Se dio cuenta de que decir eso era un error, incluso mientras lo decía. No necesitaba ver la mirada que se cruzaron el robot y el humano para saber que no podría enfrentarlos. Fuera cual fuera el lazo que los unía era lo bastante fuerte como para resistir a la adversidad, incluso en situaciones como ésa.

—Tiene razón en lo de que eres su objetivo principal —le dijo I-Cinco a su amigo—. Puede que tu única salida sea que los Jedi te den santuario. ¿Estás dispuesto a aceptar eso?

—Pues, claro —replicó él, frunciendo el ceño—. No soy estúpido. Pero eso no significa que me divierta la situación.

—Cierto —repuso Darsha—. Pero al menos podías intentar ser sociable. Si vamos a tener que permanecer un tiempo juntos, podríamos intentar que fuera lo más agradable posible. —Se volvió para mirar el túnel de la izquierda, dio unos pasos hacia él y después se volvió para mirarle a la cara—. Anoon Bondara murió por salvarte la vida. No quiero oír más comentarios despreciativos sobre él.

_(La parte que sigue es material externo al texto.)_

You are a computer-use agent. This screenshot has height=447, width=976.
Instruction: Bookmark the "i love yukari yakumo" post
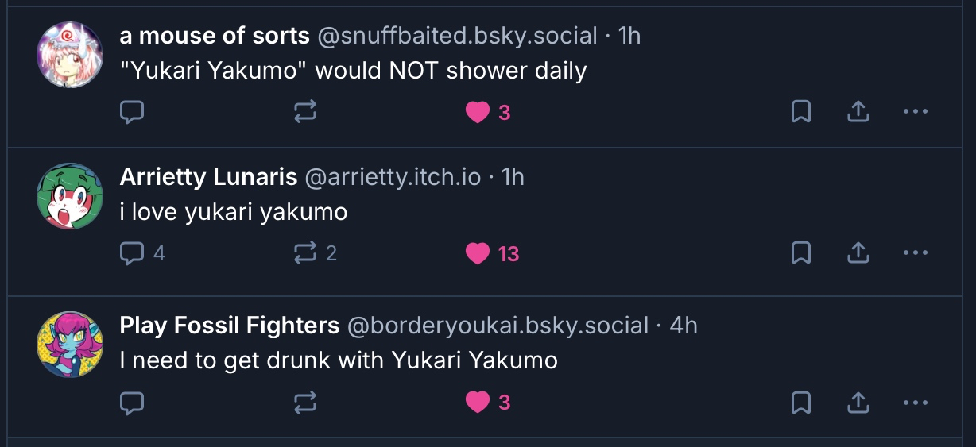pos(801,253)
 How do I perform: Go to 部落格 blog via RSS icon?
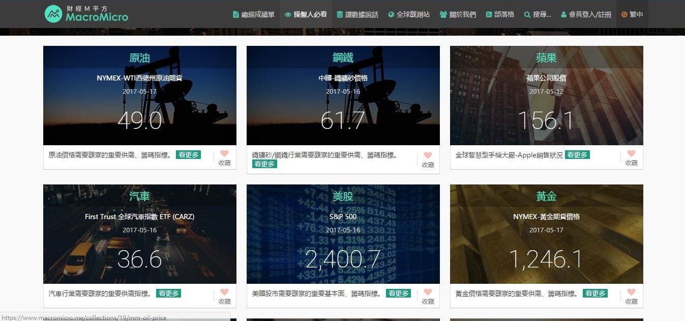489,14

Ni Pavan ni el androide replicaron a esto. Cuando ella empezó a bajar por el túnel, la siguieron a escasos pasos de distancia.

No hay emoción; hay paz.
Bueno, puede que algún día. Después de todo, aún no era una Jedi de pleno derecho, y tal como iban las cosas, no parecía que llegara a serlo nunca. Pero hay verdades que resultan evidentes sin usar la Fuerza. Como el hecho de que un Anoon Bondara valía lo que toda una flota de Lorn Pavans.

Capítulo 18

A
Lorn no le caía bien la padawan Jedi, cosa que no sorprendería a nadie que lo conociera aunque sólo fuera de forma casual, que era como lo conocía casi todo el mundo por aquella época, pues nunca ocultaba lo que pensaba de los Caballeros Jedi cada vez que surgía el tema. En más de una ocasión había manifestado a quien quisiera escucharle que los consideraba seres a la altura de los mynock en lo que a oportunismo parasitario se refiere y que, dentro de la escala general de la evolución galáctica, sólo estaban a un grado o dos por debajo de los murciélagos espaciales chupadores de energía.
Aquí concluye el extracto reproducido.